The plan when tasting Zinfandel is to taste five iterations of the grape, to get a sense of what it tastes like, and whether you like it. To do that you'll contrast both top shelf and bottom shelf; you'll contrast terroir-driven, or site-specific single-vineyard wines with one another; you'll taste the most critically lauded version of the wine; and you'll taste a late-harvest to learn what the grape tastes like fully ripe.


The hardest part of learning about wine is shopping for it. See the full field guide [in the book] for detail. This brief list is from it. Don't worry about the exact names mentioned here, try to match the category, not the specific wine. For your tasting you want the following:



1) Inexpensive American Zinfandel, such as Rosenblum, Rancho Zabaco (or Dancing Bull), Ravenswood, Cline, Beaulieu Vineyards (BV), Montevina, Seghesio, Gnarly Head, and Renwood. This should give you a basic, average taste of what Zinfandel tastes like -- think of it like a basic tub of vanilla ice-cream, not a very fancy chef-made single scoop.

2 & 3) Two different single-vineyard bottles from different vineyards but made by the same producer. You could buy Ridge's Lytton Springs and Geyserville, for example. Or Edmeades' Piffero Vineyard and Perli Vineyard, Rosenblum's Rockpile Road and Lyons, Bella's Big River Ranch and Lilly Hill, or pair from Green and Red, Benessere, Robert Biale Vineyards, Carlisle, Dry Creek Vineyards, Franus, Peterson Winery, Ravenswood, Seghesio, Joseph Swan Vineyards, Renwood, and Bucklin Old Hill.

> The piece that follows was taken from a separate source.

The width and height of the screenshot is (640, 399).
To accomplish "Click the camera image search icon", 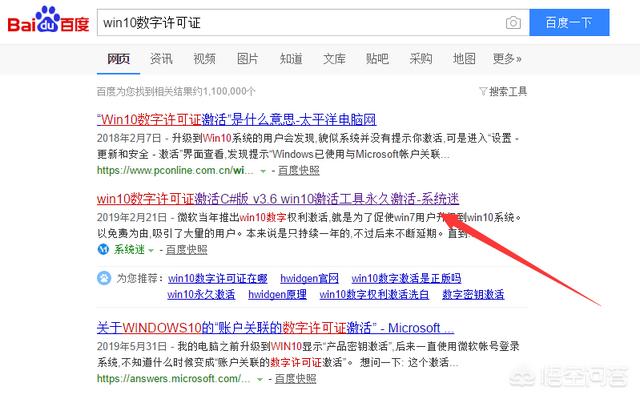I will click(x=513, y=22).
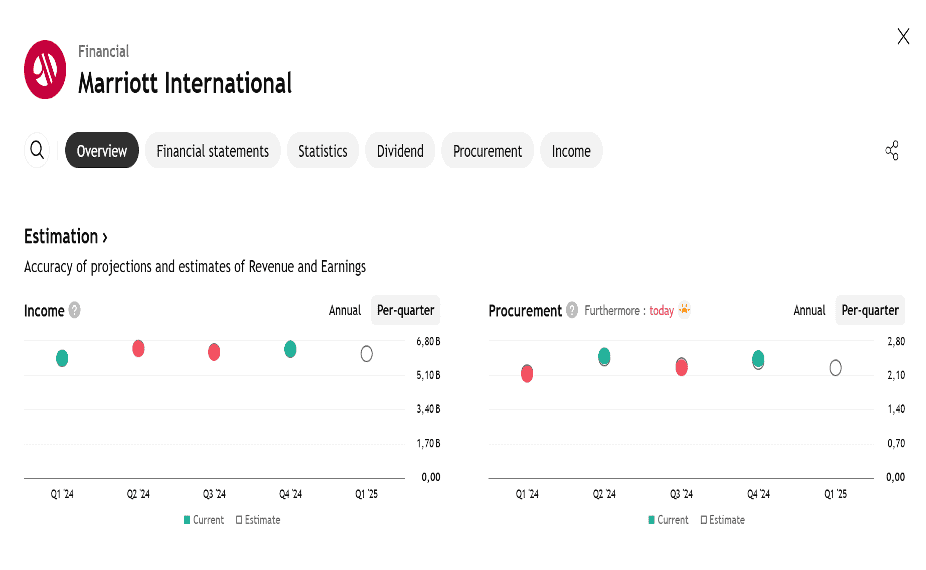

Basically, you want one producer but two different wines from two different places, to tell you about how place affects taste.

4) A more expensive, polished Zinfandel, such as Gallo-Sonoma, Turley Wine Cellars, Dashe Cellars, Beaulieu Vineyards (BV), Behrens and Hitchcock, Fife, Hartford, Howell Mountain Vineyards, Martinelli, Murphy-Goode, Peachy Canyon, or Storybook Mountain Vineyards. Ask the guy at the wine store for the roundest, ripest, richest, fullest, lushest Zinfandel he's got. For this you're looking to taste how the most expensive wine making known to man affects taste.

5) A late harvest, ice-wine, dessert-wine, or Zinfandel "Port." These often come in half-bottles, and that is enough for a dinner-party-sized group; any late-harvest Zinfandel will do.